Updated: Jan 16, 2020
Yesterday was Mother’s Day and I was reflecting on this beautiful sculpture, Fýkur yfir hæðir / Moorland Flight by Ásmundur Sveinsson. He is one of my favorite Icelandic sculptors. In the 1933, he finished this 95 cm tall piece. Ásmundur lived and worked in the old leprosy hospital at in Reykjavík when he completed this sculpture.
A woman is holding a small child in her arms. Ásmund said this about the significance of the sculpture: “I made it at Laugarnes. There was a blizzard raging outside, and I had the idea of making a sculpture of a woman trying to protect her child.”
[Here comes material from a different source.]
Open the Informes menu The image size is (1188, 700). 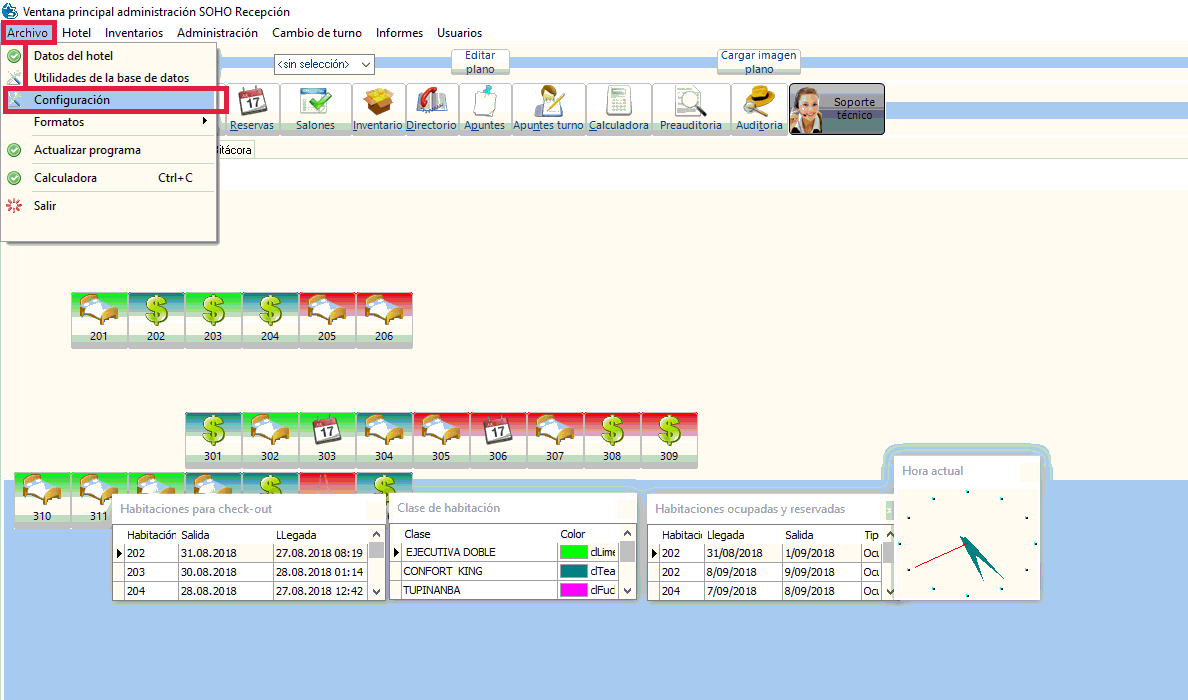399,33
The photo of the white statue above is in front of the restaurant, Leifsbúð in Búðardal. Last summer, I spent a few days traveling around and relaxing (og slaka á) Dalasýsla with good friends, Jóhann and Guðný. We had the most delicious dessert and hot cocoa at this café. Yum!
The title Fýkur yfir hæðir (Moorland Flight) is from the poem Móðurást (Motherly Love) by Jónas Hallgrímsson. This famous poem tells the tragic story of a mother carrying her young son through a storm across the Iceland moors. She died but saved her child. This statue in bronze is located at Ásmundarsafn and you can see a 3 minute video about this beautiful Ásmundur Sveinsson Museum here:
The poem by Jónas Hallgrímsson is found in Icelandic here:
The first lines are translated to English here: Blizzards are blinding the highlands tonight, blotting the pathways and landmarks from sight. Travellers who stray from the track will be lost, trekking this cold desolation of frost, bleak and unbounded and dreary.
Who is the woman who wanders the snow, weeping, unsure what direction to go, clutching her slumbering son to her breast, slipping and falling and stopping to rest, weak from exertion and weary?